# [YOUR TASK]
Transcribe exactly the lines from the top of the records below through the line that holds "Named Lectures (752, 145)", both included, with no pictures.

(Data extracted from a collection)
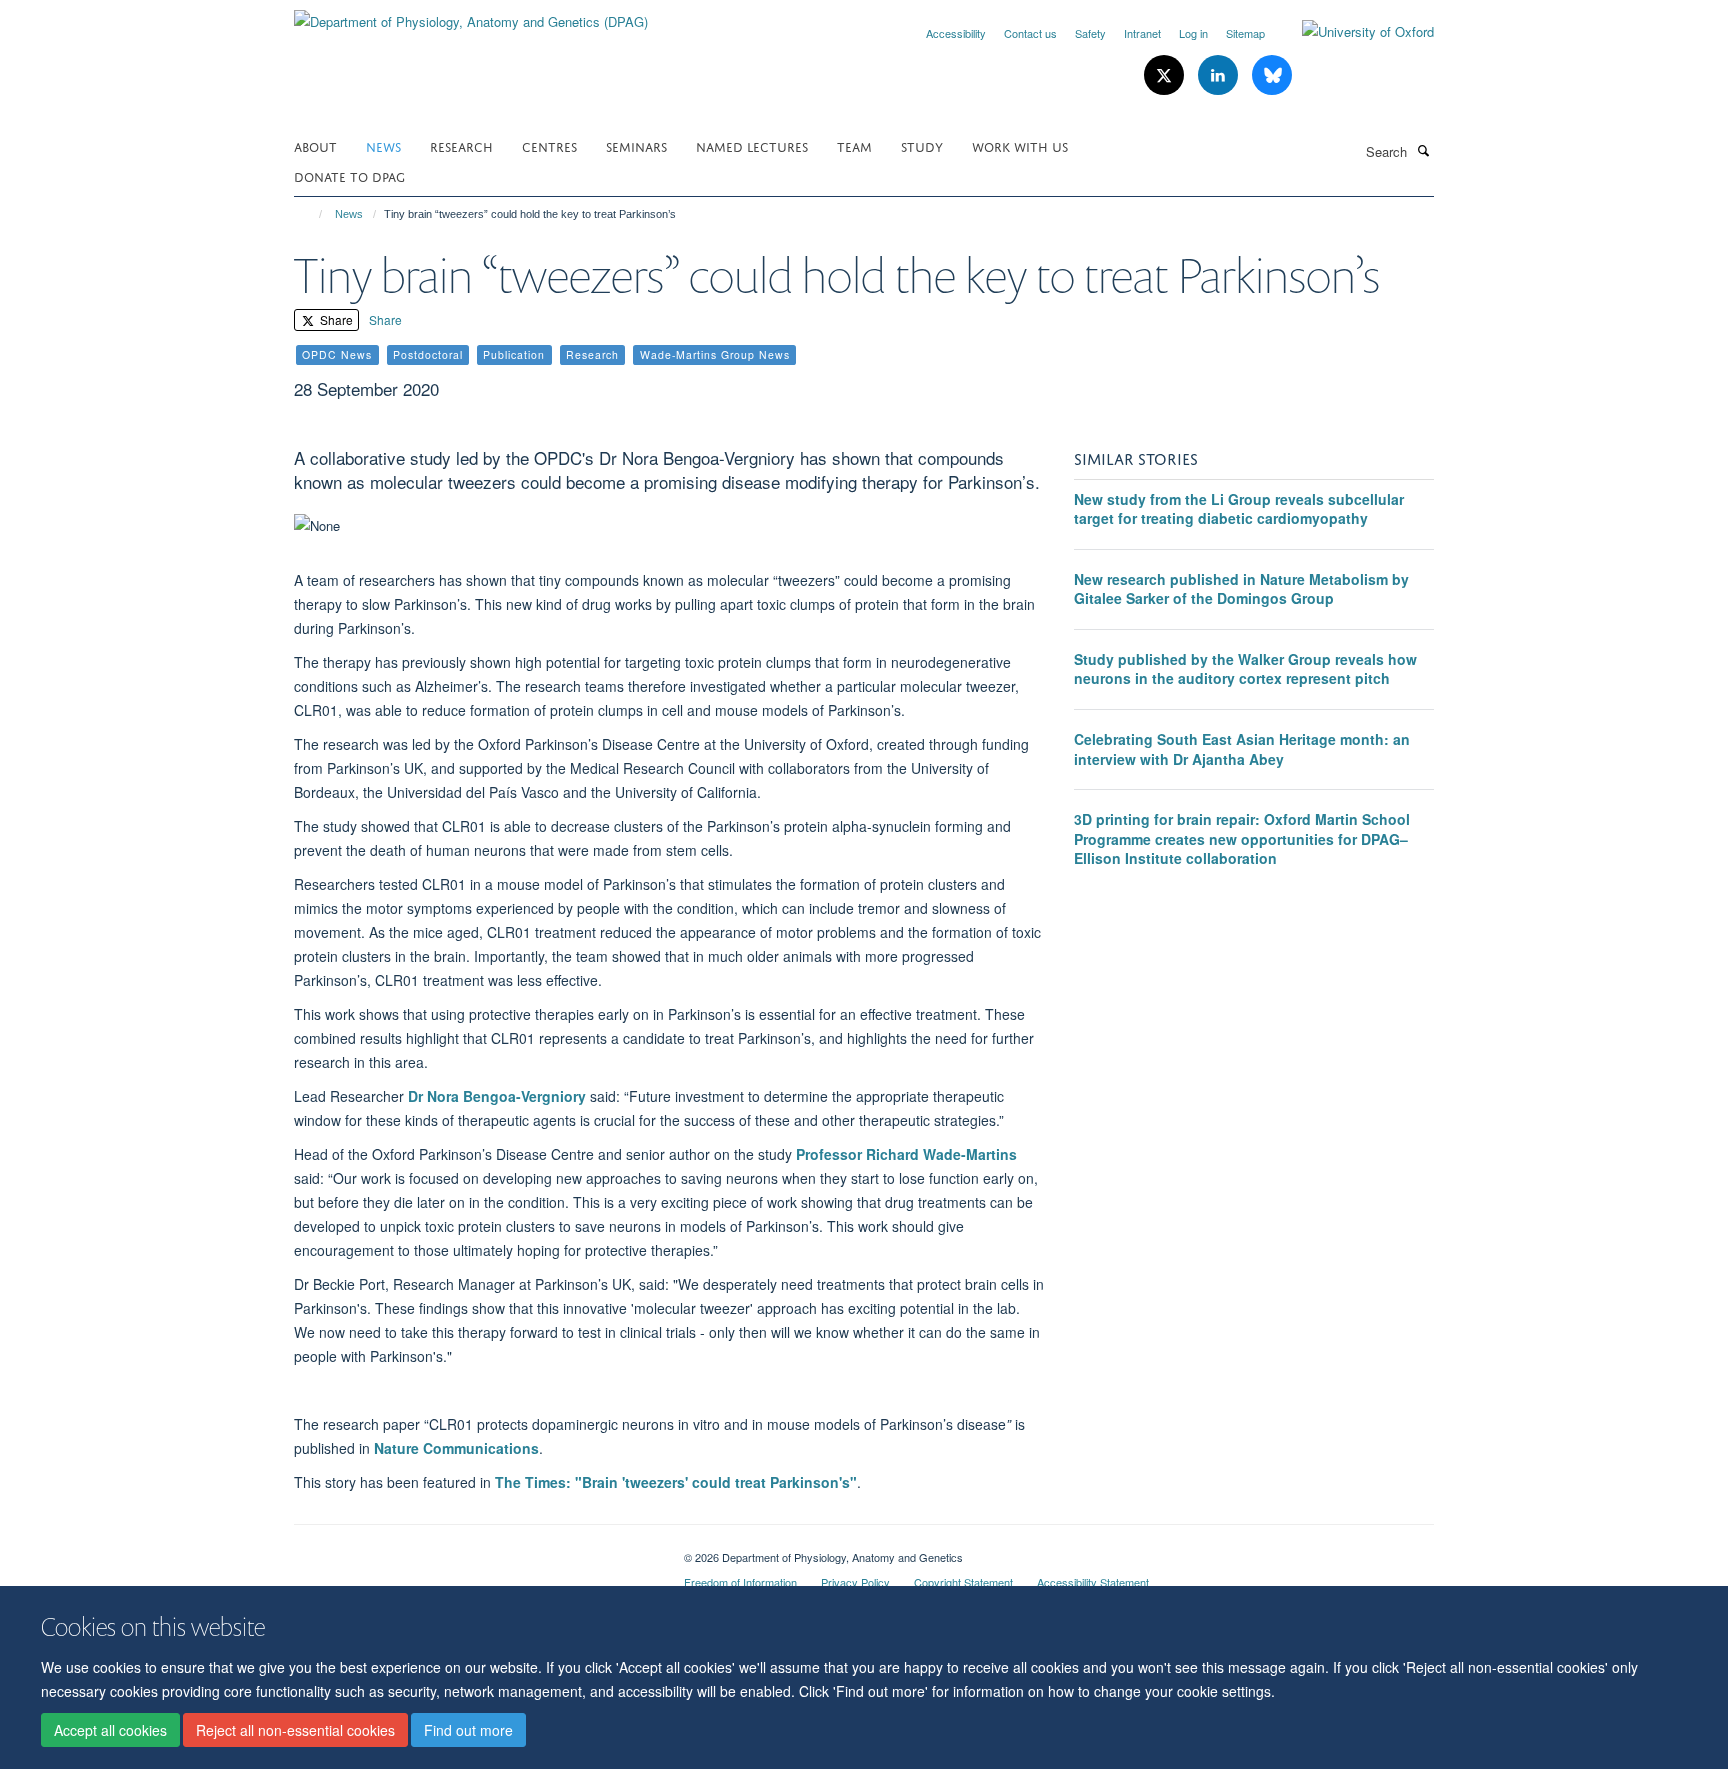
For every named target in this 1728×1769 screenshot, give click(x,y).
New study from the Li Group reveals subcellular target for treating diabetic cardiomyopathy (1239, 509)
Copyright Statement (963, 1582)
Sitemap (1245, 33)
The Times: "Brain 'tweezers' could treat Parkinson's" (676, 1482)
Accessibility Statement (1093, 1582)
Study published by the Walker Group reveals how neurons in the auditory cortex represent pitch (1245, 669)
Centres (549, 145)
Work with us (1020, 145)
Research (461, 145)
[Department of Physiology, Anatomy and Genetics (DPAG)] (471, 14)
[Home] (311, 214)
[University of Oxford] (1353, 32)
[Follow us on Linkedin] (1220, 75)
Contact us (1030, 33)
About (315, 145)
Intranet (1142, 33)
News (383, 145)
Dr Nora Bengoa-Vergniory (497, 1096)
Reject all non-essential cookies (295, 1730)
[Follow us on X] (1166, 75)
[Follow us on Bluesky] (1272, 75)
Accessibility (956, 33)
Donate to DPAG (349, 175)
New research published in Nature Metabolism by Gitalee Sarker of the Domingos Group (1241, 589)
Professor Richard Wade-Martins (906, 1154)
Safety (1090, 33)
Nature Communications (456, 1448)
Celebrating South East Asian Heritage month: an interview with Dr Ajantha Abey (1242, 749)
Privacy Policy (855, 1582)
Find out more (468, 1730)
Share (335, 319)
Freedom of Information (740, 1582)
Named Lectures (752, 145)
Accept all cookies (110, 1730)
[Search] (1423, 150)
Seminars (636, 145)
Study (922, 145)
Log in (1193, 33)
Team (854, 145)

# [ANSWER BOX]
For every named target in this 1728×1769 screenshot, give click(x,y).
New study from the Li Group reveals subcellular target for treating diabetic cardiomyopathy (1239, 509)
Copyright Statement (963, 1582)
Sitemap (1245, 33)
The Times: "Brain 'tweezers' could treat Parkinson's" (676, 1482)
Accessibility Statement (1093, 1582)
Study published by the Walker Group reveals how neurons in the auditory cortex represent pitch (1245, 669)
Centres (549, 145)
Work with us (1020, 145)
Research (461, 145)
[Department of Physiology, Anatomy and Genetics (DPAG)] (471, 14)
[Home] (311, 214)
[University of Oxford] (1353, 32)
[Follow us on Linkedin] (1220, 75)
Contact us (1030, 33)
About (315, 145)
Intranet (1142, 33)
News (383, 145)
Dr Nora Bengoa-Vergniory (497, 1096)
Reject all non-essential cookies (295, 1730)
[Follow us on X] (1166, 75)
[Follow us on Bluesky] (1272, 75)
Accessibility (956, 33)
Donate to DPAG (349, 175)
New research published in Nature Metabolism by Gitalee Sarker of the Domingos Group (1241, 589)
Professor Richard Wade-Martins (906, 1154)
Safety (1090, 33)
Nature Communications (456, 1448)
Celebrating South East Asian Heritage month: an interview with Dr Ajantha Abey (1242, 749)
Privacy Policy (855, 1582)
Find out more (468, 1730)
Share (335, 319)
Freedom of Information (740, 1582)
Named Lectures (752, 145)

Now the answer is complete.